The Slatest

Pope Francis on Gay Priests: “Who Am I to Judge?’

Pope Francis, followed by Vatican secretary of state cardinal Tarcisio Bertone, disembarks as he arrives at Ciampino Rome’s international airport from Brazil on July 29, 2013

Photo by Andreas Solaro/AFP/Getty Images

During his transatlantic flight home following a hugely successful week-long trip to Brazil, Pope Francis ambled back to the press section of the papal plane for what turned into a wide-ranging conversation with reporters with few—if any—subjects deemed out of bounds. “Not since John Paul II, prior to the debilitating effects of his illness, has a pope engaged in such a free-wheeling and spontaneous exchange with the press,” observed the National Catholic Reporter’s John L. Allen Jr. The impromptu presser would have likely made headlines for simply happening, but then Francis dropped this bombshell in response to a question about rumors of a so-called “gay lobby” within the Vatican, via the Associated Press:

Pope Francis reached out to gays on Monday, saying he wouldn’t judge priests for their sexual orientation…. “If someone is gay and he searches for the Lord and has good will, who am I to judge?” Francis asked.
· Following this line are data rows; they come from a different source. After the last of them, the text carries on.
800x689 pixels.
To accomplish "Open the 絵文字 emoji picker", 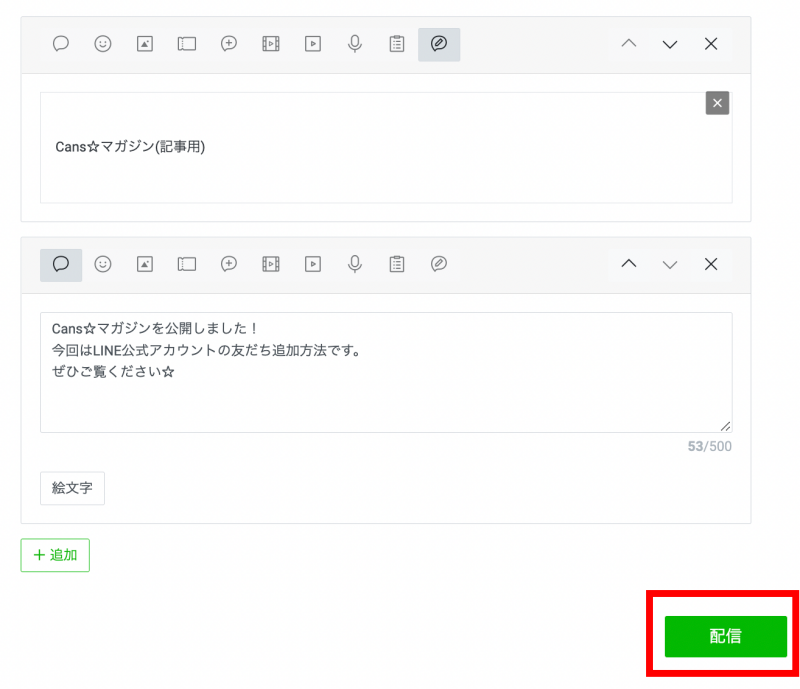I will point(72,489).
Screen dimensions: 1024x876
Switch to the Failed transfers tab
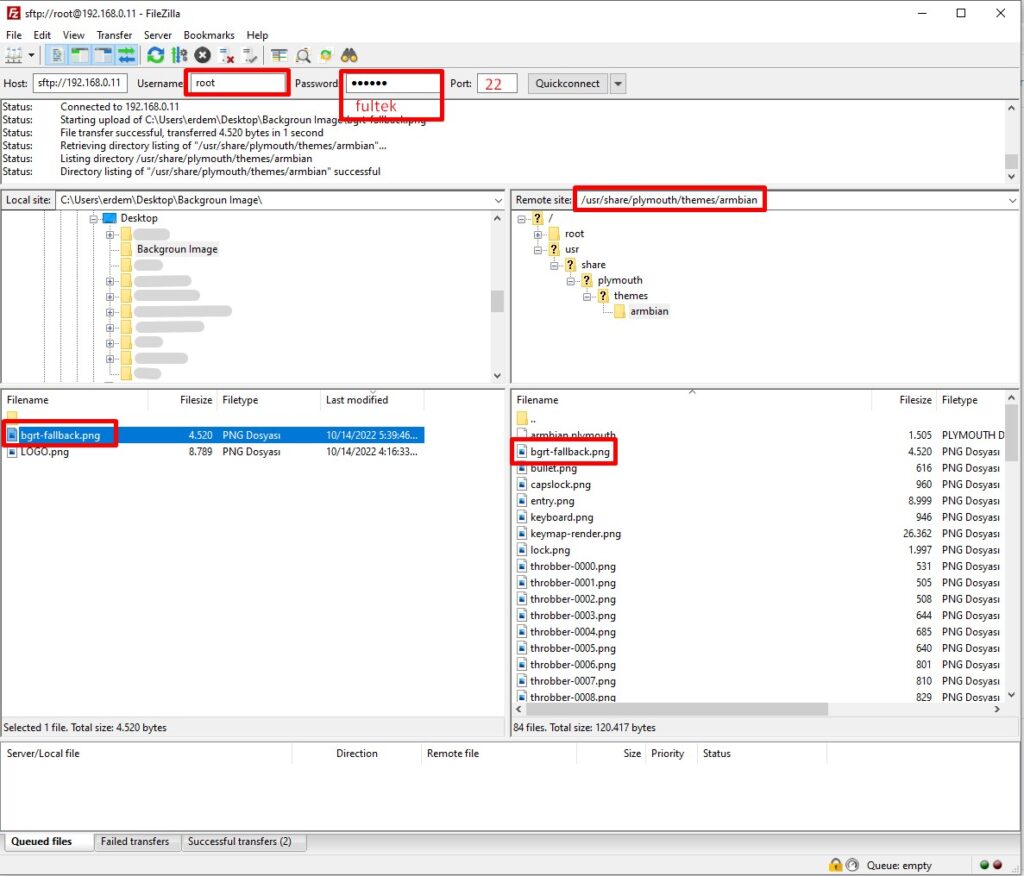135,842
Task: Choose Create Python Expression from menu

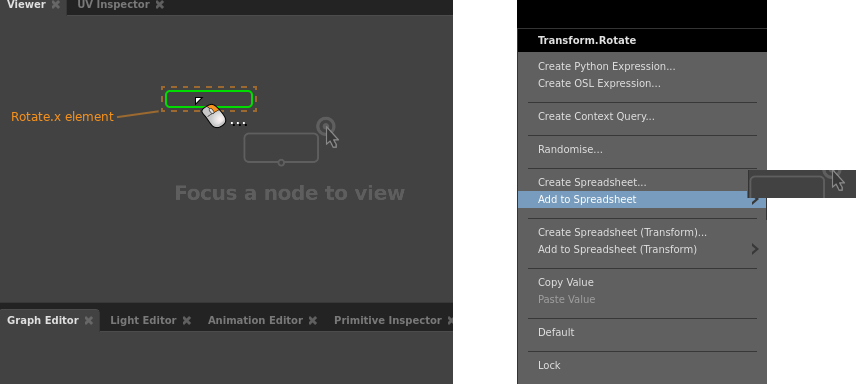Action: (607, 67)
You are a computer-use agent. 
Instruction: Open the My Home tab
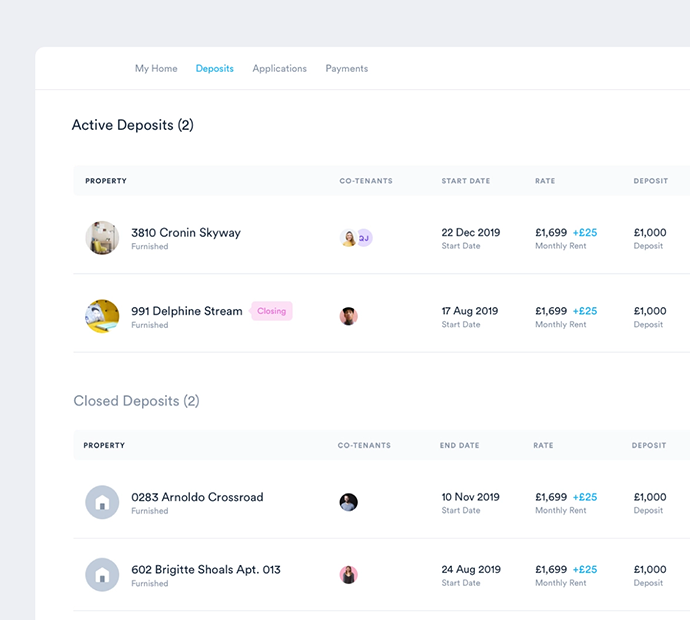click(156, 69)
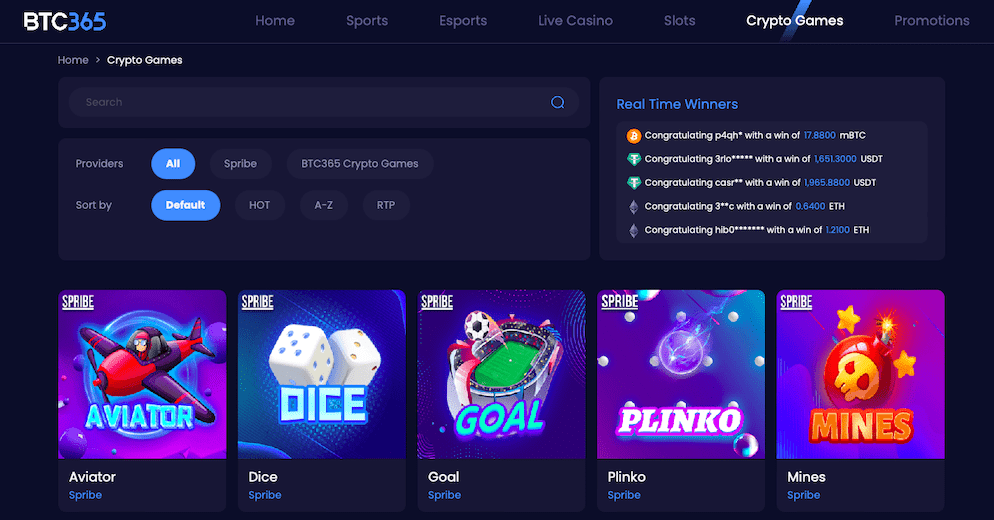Click the Bitcoin coin icon in winners list
This screenshot has width=994, height=520.
click(x=633, y=136)
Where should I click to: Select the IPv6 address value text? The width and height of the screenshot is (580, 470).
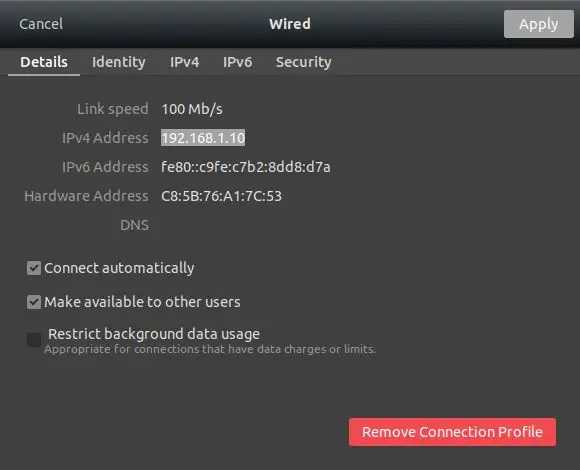click(x=246, y=167)

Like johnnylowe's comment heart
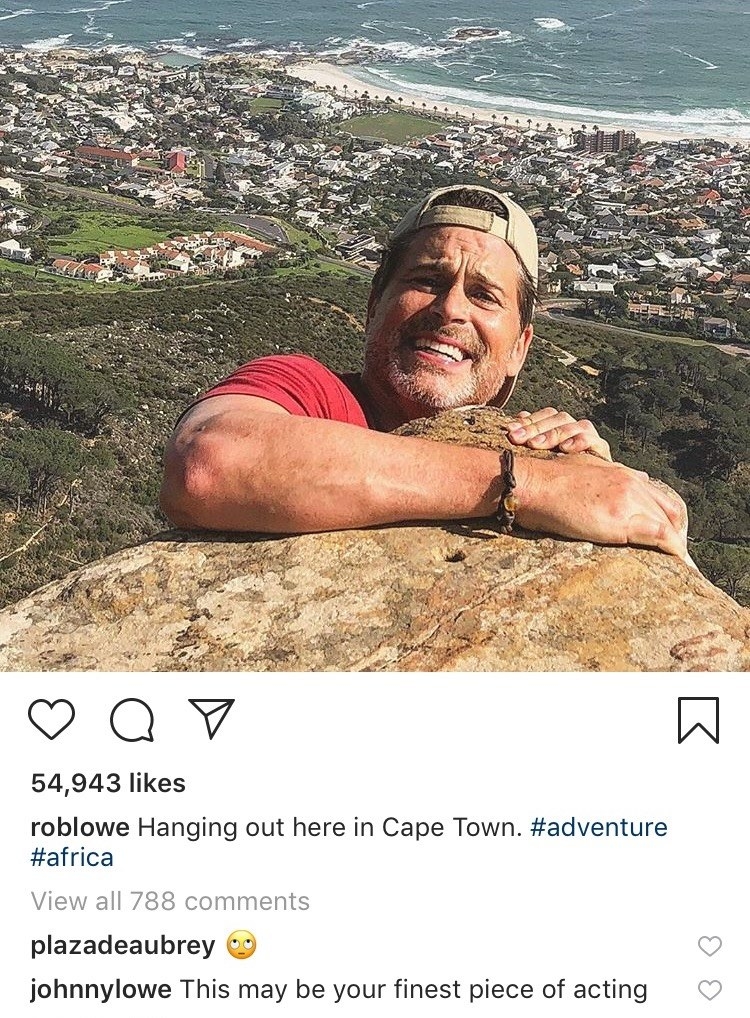coord(710,990)
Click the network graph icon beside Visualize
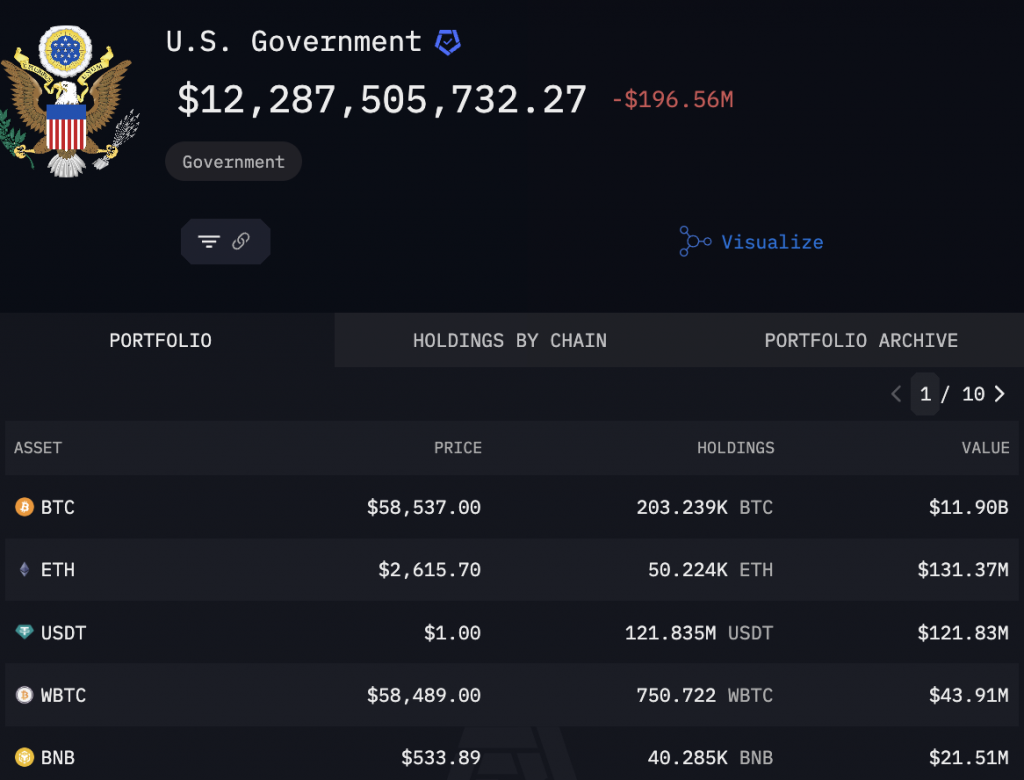This screenshot has height=780, width=1024. [694, 241]
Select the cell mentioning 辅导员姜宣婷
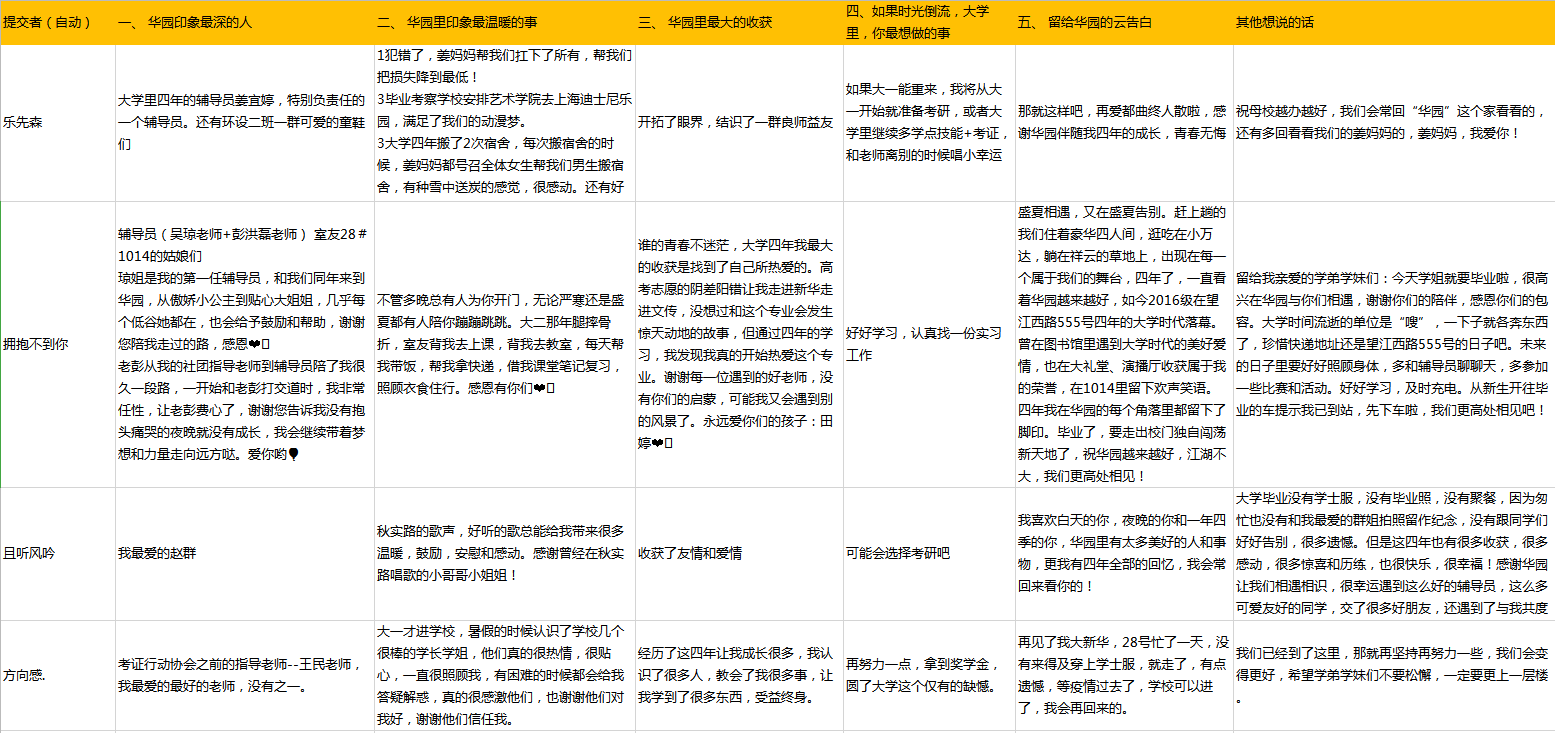 [x=244, y=123]
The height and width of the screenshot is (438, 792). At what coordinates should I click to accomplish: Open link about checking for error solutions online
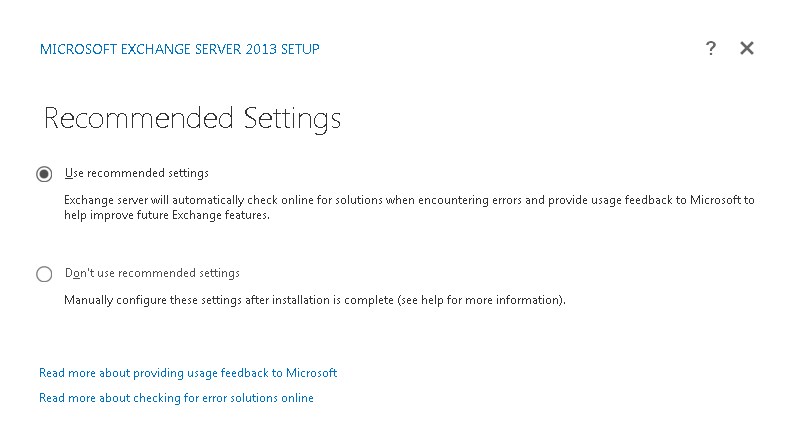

His predecessor, Pope Benedict XVI, signed a document in 2005 that said men with deep-rooted homosexual tendencies should not be priests. Francis was much more conciliatory, saying gay clergymen should be forgiven and their sins forgotten.

Here’s a longer version (and slightly different translation) of that quote, via NCR:

“When I meet a gay person, I have to distinguish between their being gay and being part of a lobby. If they accept the Lord and have good will, who am I to judge them? They shouldn’t be marginalized. The tendency [to homosexuality] is not the problem … they’re our brothers.”

For those who need a refresher course on those gay-lobby rumors: They were the most-attention-grabbing detail from Italian newspaper reports from this past February that claimed that Benedict decided to call it quits not because of his old age but instead to avoid the fallout that could come from a secret 300-page dossier compiled by three cardinals tapped to look into last year’s leak of confidential papers stolen from his desk. The Vatican, of course, hasn’t confirmed those rumors, but Francis did appear to acknowledge the existence of the gay lobby earlier this summer during closed-door remarks. This time, however, he brushed the rumors off with something of a joke: “There’s a lot of talk about the gay lobby, but I’ve never seen it on the Vatican ID card.”

It’s also worth remembering that, before he was pope, Francis waged an ultimately unsuccessful push to prevent Argentina from becoming the first Latin American country to legalize gay marriage, and declared that allowing gay couples to adopt was discrimination against children.